### SOURCE DOCUMENT
In ideological support of social-democratic egalitarian redistribution of wealth, many will cite the laws of
peah,
leket, and
shikheha, which are respectively the laws in the Torah mandating that a farmer leave behind the corners of his field, the grain that his hand or sickle missed while harvesting, and the grain which he dropped or forgot to gather up from his field. There is also
olelot, immature clusters of grapes that must be left, and peret, the grapes' equivalent of
leket. Then, there is
ma'aseer `ani, a tithe that must be given on the third and sixth year of the seven-year
shemita cycle, and finally, there is the
shemita year itself, when all field grain and produce is declared ownerless and free for the taking. According to all these laws, certain amounts of grain and produce must be left for the poor. And of course, there is the general obligation to give
tzedaqa.
From all this, many wish to derive that the Torah is socialistic, or at least, that it is social-democratic, and would permit (if not demand) a government-instituted egalitarian redistribution of wealth. But there are two mistakes with this:
According to RambaM's
Shemonah Peraqim, all of these agriculture laws that I have listed, are not meant to provide for the poor, but are only meant to incline the individual towards the side of generosity. According to RambaM's general theory of the Mean/Middle, an individual should always be situated between two extremes of character; for example, he should be generous, which is between miserliness and spendthriftiness; he should be kind and friendly and easygoing but stand up for himself when necessary, which is between being rude and brazen and easy to anger, on the one hand, and being so soft that one is walked all over by others, on the other. But, says RambaM, humans are naturally inclined slightly to the side of selfishness, and so they are more likely to be slightly rude or slightly miserly, than they are to be perfectly in the middle. On the other hand, RambaM says, when men try to be pious and righteous, they often overcompensate and incline too much towards the side of selflessness, and become too charitable and too soft and easygoing. Similarly, a person will naturally be slightly gluttonous, while a pious person will usually be too abstentious. The purpose of the ritual
mitzvot of the Torah, says the RambaM, is to incline us very slightly towards the side of selflessness, to counteract our natural selfishness. Therefore, for example, a person, who is naturally slightly selfish and unwilling to give
tzedaqa, will be corrected by the agricultural laws, and become situated in the perfect middle, the sweet spot between miserliness and spendthriftiness. To counteract the opposite danger, that the pious man will be too selfless and give away too much money to
tzedaqa, RambaM says that men must do exactly what the Torah says; he quotes the
Yerushalmi's criticism of excessive stringency and piety, saying (as if G-d is speaking), "It was not enough what I forbade you, that you had to forbid yourself more?", and also
Hazal's saying, "A man should not say, 'I hate pork', but rather, 'I love pork, but what can I do, for my Father in Heaven has forbidden it.'" That is, a pious person should be content with what the Torah has mandated and forbidden, and not try to innovate new pietistic customs and prohibitions. This way, says the RambaM, a man will be inclined from selfishness towards generosity, but not too far.

### DATA
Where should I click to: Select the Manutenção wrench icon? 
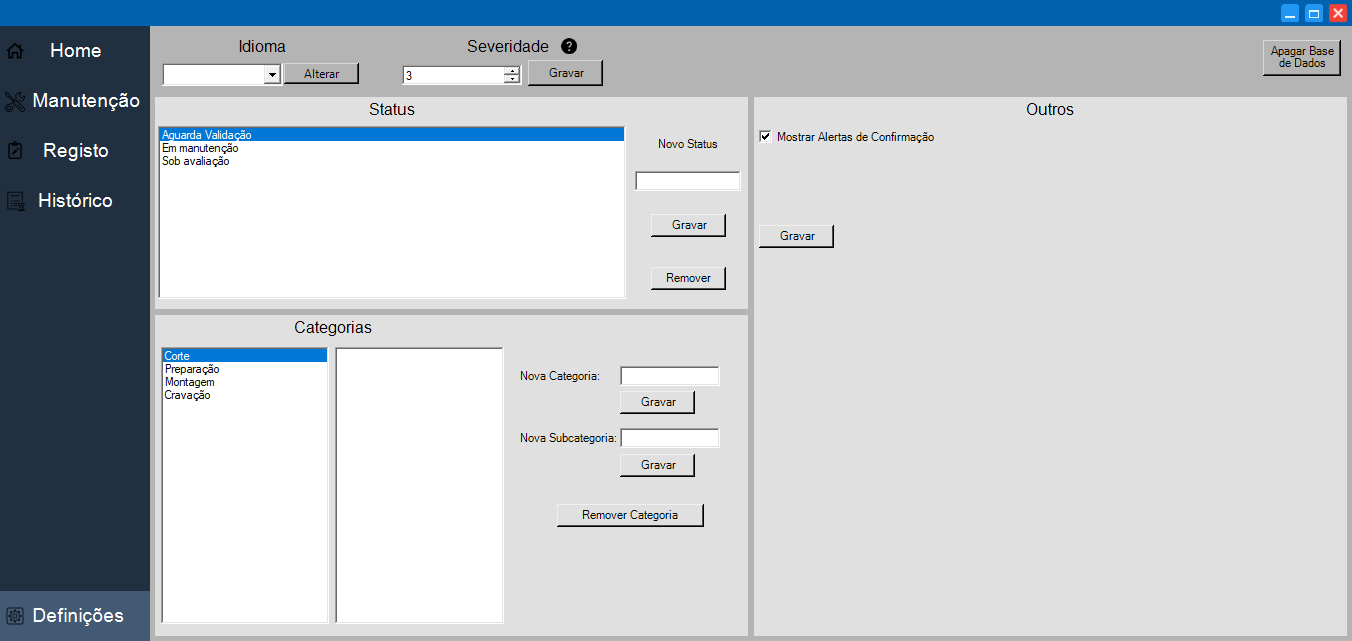pos(14,100)
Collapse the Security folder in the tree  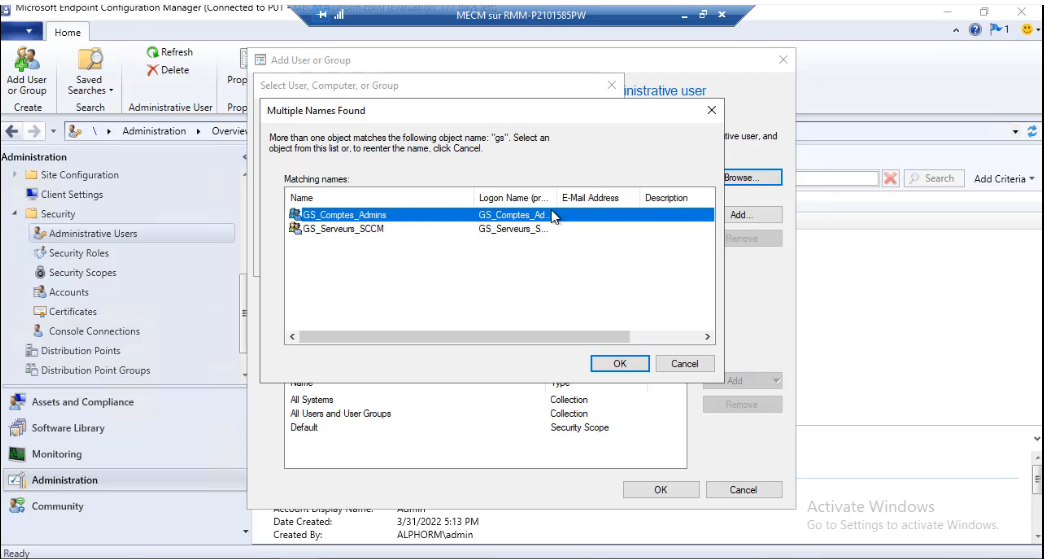pyautogui.click(x=16, y=214)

### LIST OF TASKS
a. Which work by RambaM does the essay on the Torah's agricultural laws cite for the view that these laws are meant to incline the individual toward generosity?
b. Write the next part of the essay on the Torah's agricultural laws, starting after its final sentence.

### RESULTS BY TASK
a. Shemonah Peraqim

b.
What this means for us, now, however, is that the agricultural laws of the Torah are not meant to provide for the poor. They are merely an ethical corrective for the personality of the farmer himself. Actual provision for the poor must be provided from voluntary
tzedaqa, entirely aside from the agricultural tithes. In fact, Rabbi Samson Raphael Hirsch agrees completely with the RambaM. Rabbi Hirsch does not get into so involved a philosophical-psychological treatment as does the RambaM, but he briefly states that mathematically, leaving a small corner of one's field could not possibly be sufficient for the welfare of the poor, and therefore, he says, the purpose of these laws is to teach the farmer an object lesson, to demonstrate to him the principle that one must give
tzedaqa, and to demonstrate to him that in essence, his farmland belongs to G-d, not to the farmer, and that the farmer must be a charitable and humble person in general. The purpose of the agricultural tithes, he says, is pedagogical and symbolic, not practical.
So the agricultural tithes cannot possibly serve as a justification for egalitarian redistribution of wealth. The Torah's agricultural tithes are symbolic and educational, not practical.
They cannot serve as a model for the institution of egalitaritan redistribution of wealth, because such redistribution is meant to actually solve the plight of the poor, whereas the Torah's example is merely symbolic. This does not mean that the egalitarian redistribution of wealth is prohibited by the Torah, but it does mean that one cannot derive warrant for it from the Torah, either. It is floating in the air, without basis, with neither assent nor dissent by the Torah, at least insofar as we have seen yet.
This begs the question, however: is egalitarianism merely not warranted by the Torah, or is it actually prohibited by the Torah. To answer this question, we must consider this:
the Torah's laws are explicitly mandated by G-d, and are binding only on the individual. This means two things:
(1)It is the individual's obligation to leave the tithes, not the government's;
(2) We cannot innovate new laws that G-d has not given.
G-d has commanded man precisely which tithes to give. What right does the government have to create new obligations that G-d has not? And even the tithes that G-d did institute, the Torah commands individuals to leave them, not the government. A man can sue his fellow only when he has caused direct harm. If I owe a definite someone a definite amount of money, then he can sue me. But if I have failed to give
tzedaqa to the poor in general, then no poor man can sue me, for no individual, specific poor man can claim I have harmed him. So even the tithes G-d has instituted, if one fails to give them, what right does the government have to intervene? Who is going to sue the farmer? All the more so, then, the tithes that the human government invented, the government has no right to punish violators.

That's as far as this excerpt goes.